Le slow travel est-il incompatible avec l’avion ? Est-ce que voyager lentement signifie forcément rester à terre ? C’est une question que beaucoup se posent, surtout face à la crise climatique, aux injonctions morales, ou simplement à la difficulté de voyager autrement. Voici une réflexion personnelle issue de notre expérience sur les routes (et parfois en mer).
Revenir aux origines : à ce qui nous anime dans le slow travel
Dans le slow travel, ce qui me plaît, ce n’est pas le fait de ne pas prendre l’avion.
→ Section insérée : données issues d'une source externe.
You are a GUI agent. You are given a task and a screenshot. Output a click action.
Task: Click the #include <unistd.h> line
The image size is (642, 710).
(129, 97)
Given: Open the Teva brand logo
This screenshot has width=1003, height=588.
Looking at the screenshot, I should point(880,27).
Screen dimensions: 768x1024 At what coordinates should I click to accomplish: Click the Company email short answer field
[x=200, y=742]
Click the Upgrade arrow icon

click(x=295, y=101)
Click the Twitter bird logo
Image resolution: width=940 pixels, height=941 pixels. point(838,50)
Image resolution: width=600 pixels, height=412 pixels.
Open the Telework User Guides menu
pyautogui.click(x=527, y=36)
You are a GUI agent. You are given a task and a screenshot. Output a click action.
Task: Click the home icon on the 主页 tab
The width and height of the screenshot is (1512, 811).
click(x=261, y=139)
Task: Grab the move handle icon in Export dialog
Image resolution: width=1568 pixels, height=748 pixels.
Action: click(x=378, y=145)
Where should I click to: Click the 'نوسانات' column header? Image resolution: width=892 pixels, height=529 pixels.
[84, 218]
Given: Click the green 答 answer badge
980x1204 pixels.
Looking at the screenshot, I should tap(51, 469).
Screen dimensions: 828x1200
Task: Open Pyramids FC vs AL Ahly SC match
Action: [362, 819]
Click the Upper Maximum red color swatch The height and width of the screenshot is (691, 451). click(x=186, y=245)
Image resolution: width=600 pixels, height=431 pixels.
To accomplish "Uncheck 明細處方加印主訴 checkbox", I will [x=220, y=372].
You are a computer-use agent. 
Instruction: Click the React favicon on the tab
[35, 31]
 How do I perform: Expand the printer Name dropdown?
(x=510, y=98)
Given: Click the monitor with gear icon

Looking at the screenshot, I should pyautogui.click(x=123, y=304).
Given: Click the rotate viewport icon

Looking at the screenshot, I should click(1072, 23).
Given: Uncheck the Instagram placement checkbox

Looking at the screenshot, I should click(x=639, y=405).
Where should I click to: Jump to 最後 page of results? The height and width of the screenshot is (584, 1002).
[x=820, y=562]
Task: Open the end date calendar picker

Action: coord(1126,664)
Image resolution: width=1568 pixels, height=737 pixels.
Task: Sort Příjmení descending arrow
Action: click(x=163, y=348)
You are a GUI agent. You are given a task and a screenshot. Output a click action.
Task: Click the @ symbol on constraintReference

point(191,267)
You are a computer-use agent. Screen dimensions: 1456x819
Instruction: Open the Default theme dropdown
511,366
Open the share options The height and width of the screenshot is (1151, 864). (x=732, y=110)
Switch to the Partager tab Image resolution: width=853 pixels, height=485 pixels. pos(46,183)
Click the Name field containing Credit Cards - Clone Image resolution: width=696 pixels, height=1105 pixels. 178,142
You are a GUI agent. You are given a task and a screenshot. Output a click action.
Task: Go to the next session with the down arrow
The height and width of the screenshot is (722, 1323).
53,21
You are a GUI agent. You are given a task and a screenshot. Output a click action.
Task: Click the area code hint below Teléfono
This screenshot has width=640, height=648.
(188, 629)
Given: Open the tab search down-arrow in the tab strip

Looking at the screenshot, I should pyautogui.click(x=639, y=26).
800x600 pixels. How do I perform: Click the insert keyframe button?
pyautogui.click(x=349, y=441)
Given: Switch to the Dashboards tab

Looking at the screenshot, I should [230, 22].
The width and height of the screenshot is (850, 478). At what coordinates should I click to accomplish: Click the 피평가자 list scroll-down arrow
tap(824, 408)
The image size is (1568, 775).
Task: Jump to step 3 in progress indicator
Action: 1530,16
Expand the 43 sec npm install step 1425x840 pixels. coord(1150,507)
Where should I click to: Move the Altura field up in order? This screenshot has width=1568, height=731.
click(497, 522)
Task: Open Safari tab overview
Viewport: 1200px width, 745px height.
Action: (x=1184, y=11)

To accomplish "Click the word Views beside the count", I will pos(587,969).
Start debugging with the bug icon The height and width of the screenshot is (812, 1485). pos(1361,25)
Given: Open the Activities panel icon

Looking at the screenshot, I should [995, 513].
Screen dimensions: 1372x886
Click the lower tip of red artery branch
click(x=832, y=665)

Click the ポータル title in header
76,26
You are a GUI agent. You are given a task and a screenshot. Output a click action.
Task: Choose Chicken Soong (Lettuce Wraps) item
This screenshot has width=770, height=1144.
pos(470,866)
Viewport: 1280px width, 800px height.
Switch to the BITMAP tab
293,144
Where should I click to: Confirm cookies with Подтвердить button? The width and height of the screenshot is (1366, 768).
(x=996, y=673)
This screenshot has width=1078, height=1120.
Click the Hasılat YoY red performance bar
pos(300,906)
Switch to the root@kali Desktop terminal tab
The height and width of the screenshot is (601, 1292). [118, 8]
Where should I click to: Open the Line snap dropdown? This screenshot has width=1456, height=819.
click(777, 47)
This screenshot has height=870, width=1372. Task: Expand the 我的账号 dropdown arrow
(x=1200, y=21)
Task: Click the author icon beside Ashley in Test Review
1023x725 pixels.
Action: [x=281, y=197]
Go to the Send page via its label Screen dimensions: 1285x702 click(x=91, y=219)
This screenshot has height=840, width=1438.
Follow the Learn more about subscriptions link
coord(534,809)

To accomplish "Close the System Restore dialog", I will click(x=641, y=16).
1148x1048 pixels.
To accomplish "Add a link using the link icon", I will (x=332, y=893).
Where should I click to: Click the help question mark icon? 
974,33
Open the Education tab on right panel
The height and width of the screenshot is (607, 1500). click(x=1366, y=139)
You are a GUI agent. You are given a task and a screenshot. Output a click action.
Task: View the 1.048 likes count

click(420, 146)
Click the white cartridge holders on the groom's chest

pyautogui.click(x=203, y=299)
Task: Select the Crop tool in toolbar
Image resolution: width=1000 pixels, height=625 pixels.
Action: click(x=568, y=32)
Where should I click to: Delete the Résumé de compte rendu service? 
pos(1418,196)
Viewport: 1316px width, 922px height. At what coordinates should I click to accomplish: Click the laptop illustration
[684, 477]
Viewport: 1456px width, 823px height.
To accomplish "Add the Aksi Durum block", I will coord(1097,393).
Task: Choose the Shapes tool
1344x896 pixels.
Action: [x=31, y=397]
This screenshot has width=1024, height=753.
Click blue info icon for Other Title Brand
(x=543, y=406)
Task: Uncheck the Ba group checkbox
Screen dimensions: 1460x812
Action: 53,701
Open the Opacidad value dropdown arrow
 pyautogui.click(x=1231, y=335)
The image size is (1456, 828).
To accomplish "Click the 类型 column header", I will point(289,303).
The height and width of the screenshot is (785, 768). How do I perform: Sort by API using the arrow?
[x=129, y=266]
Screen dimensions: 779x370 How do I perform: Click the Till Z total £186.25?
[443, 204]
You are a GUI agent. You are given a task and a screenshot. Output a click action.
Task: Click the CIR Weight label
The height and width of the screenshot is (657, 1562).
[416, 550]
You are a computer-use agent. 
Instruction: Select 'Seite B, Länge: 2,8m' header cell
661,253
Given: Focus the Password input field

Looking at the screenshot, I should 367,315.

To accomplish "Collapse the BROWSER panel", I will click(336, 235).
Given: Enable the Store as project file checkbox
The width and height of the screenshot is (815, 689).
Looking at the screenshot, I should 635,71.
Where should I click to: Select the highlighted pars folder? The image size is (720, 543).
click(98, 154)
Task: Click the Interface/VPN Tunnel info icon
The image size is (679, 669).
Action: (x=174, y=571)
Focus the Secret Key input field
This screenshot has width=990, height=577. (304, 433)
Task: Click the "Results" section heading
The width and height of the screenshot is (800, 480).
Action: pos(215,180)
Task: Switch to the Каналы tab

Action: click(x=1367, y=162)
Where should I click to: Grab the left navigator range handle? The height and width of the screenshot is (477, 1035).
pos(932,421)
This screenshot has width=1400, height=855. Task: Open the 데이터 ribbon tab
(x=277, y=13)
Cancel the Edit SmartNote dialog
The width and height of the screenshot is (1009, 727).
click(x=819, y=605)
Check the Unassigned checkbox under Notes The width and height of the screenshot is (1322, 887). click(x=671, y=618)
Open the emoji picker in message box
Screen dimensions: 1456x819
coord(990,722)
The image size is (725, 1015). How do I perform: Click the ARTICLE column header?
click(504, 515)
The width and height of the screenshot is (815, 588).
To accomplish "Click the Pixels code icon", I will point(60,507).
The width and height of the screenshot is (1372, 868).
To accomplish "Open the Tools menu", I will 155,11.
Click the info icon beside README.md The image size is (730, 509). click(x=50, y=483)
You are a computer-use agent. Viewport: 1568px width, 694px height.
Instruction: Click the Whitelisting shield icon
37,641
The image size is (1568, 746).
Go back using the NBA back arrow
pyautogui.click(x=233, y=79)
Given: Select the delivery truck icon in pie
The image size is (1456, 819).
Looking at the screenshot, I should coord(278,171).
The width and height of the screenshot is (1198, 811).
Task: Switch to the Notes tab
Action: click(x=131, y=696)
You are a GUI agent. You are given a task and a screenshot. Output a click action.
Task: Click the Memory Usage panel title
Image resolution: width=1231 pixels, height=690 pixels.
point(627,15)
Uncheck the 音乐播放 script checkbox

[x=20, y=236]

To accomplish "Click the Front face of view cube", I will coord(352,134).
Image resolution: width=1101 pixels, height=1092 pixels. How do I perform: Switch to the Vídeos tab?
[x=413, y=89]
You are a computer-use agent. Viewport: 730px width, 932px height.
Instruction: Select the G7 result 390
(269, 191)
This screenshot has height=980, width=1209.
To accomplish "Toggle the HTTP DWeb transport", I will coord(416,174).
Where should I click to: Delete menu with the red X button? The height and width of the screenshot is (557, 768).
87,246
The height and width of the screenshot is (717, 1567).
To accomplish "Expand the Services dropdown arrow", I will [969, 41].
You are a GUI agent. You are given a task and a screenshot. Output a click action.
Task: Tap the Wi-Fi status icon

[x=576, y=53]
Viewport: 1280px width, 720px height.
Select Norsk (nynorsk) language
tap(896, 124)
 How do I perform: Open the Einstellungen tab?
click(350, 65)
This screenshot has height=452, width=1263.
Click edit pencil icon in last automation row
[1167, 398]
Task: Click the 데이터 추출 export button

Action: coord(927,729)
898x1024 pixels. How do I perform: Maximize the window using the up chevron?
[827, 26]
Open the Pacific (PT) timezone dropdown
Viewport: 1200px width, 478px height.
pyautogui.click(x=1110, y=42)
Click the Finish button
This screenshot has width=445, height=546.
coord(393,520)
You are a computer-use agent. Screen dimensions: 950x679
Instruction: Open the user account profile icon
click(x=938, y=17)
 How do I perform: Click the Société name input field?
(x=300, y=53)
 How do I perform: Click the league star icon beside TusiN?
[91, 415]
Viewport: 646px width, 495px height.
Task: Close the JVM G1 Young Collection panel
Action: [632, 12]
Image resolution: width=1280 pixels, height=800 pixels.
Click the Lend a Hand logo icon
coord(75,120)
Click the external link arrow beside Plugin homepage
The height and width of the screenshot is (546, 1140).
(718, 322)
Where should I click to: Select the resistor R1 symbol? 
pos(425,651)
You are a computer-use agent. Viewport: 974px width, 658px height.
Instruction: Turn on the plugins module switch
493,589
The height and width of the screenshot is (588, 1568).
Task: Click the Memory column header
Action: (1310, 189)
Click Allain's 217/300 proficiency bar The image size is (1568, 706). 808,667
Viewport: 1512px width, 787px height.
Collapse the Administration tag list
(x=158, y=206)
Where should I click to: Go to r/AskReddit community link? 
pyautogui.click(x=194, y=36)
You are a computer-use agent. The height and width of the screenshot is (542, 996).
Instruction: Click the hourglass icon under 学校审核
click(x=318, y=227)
C’est de prendre le temps pour soi, d’accorder du temps à l’environnement qui t’entoure, aux autres. C’est partir à l’aventure, à la découverte, sans savoir exactement ce qui nous attend. Certes, l’avion est un peu l’archétype de l’opposé du slow travel : on survole des dizaines de pays, de cultures, pour finalement atterrir quelque part où tout le monde va. Mais quand tu choisis de prendre ton temps, de voyager avec lâcher-prise, sans attente ni préjugé, alors ne pas prendre l’avion devient une conséquence naturelle, pas une règle. Pourquoi cette culture, cette nature proche de toi ou simplement sur ton chemin vaudrait-elle plus ou moins qu’une autre à l’autre bout du monde ? Il n’y a pas de hiérarchie. Il y a juste des expériences à vivre pleinement.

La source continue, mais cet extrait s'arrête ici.